Alcune scuole sono ancora chiuse, in attesa di adeguarsi ai requisiti previsti dal governo per impedire la trasmissione della malattia. Nelle scuole che hanno ripreso l’attività, gli insegnanti e il personale sono stati istruiti per individuare eventuali sintomi sospetti, e le strutture sono state dotate del necessario per il controllo dell’infezione e per l’igiene: il sapone per lavarsi le mani, gli strumenti per la disinfezione delle aule, i termometri. Alle misure adottate nelle scuole, spesso insufficienti per carenza di risorse, si aggiungono le istruzioni date ai genitori e agli alunni, a cui è stato raccomandato di non scambiarsi il cibo né le matite.

Nonostante i casi di ebola siano diminuiti, resta il timore di una nuova diffusione e alcuni genitori preferiscono aspettare fino a quando la malattia sarà dichiarata ufficialmente debellata o almeno 42 giorni dopo l’ultimo caso, che corrisponde al doppio del tempo massimo per l’incubazione.
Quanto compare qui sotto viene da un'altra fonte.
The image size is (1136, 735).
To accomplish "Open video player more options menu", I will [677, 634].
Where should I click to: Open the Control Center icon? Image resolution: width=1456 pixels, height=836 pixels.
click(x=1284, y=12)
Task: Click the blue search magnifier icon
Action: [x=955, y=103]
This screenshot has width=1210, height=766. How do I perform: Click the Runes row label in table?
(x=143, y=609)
Altri genitori, in difficoltà dal punto di vista economico, sono costretti ad aspettare perché hanno bisogno di tempo per trovare le risorse per mandare i figli a scuola. La rinascita economica è una delle grandi sfide che il Paese si trova ad affrontare, come ha evidenziato la settimana scorsa a Bruxelles la Presidente Ellen Johnson Sirleaf, chiedendo alla comunità internazionale un Piano Marshall per sostenere la ripresa nei Paesi devastati dal virus.

In Sierra Leone, dove la riapertura delle scuole è prevista per la fine di marzo, continua il programma di istruzione alla radio, che permette agli studenti di continuare a studiare. Il programma, avviato dal governo con la collaborazione di diverse organizzazioni che operano nel Paese, tra cui Unicef, consiste nella trasmissione di vere e proprie lezioni attraverso le 41 stazioni radio e in televisione. Le lezioni proseguiranno anche una volta ripresa l’attività scolastica.
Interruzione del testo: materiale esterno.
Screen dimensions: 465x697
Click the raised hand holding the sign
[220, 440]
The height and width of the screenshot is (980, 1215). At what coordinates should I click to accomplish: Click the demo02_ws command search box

Le conseguenze dell’epidemia si riflettono anche sul sistema sanitario, soprattutto per donne e bambini. Come racconta la giornalista americana Erika Check Hayden nei suoi reportage dalla Sierra Leone per il Pulitzer Center on Crisis Reporting, nei Paesi colpiti non ci sarebbero sopravvissuti tra i bambini nati da donne infette e la gravidanza rende le donne particolarmente vulnerabili agli effetti della malattia. A ciò, si aggiungono i rischi per il personale sanitario al momento del parto. Questo insieme di fattori avrebbe portato alcuni medici e infermieri al rifiuto di curare pazienti incinte, per il timore di infezioni. La paura e i racconti di donne a cui sono state negate le cure hanno spinto molte donne a interrompere le visite prenatali e a non rivolgersi ai medici per l’assistenza al parto.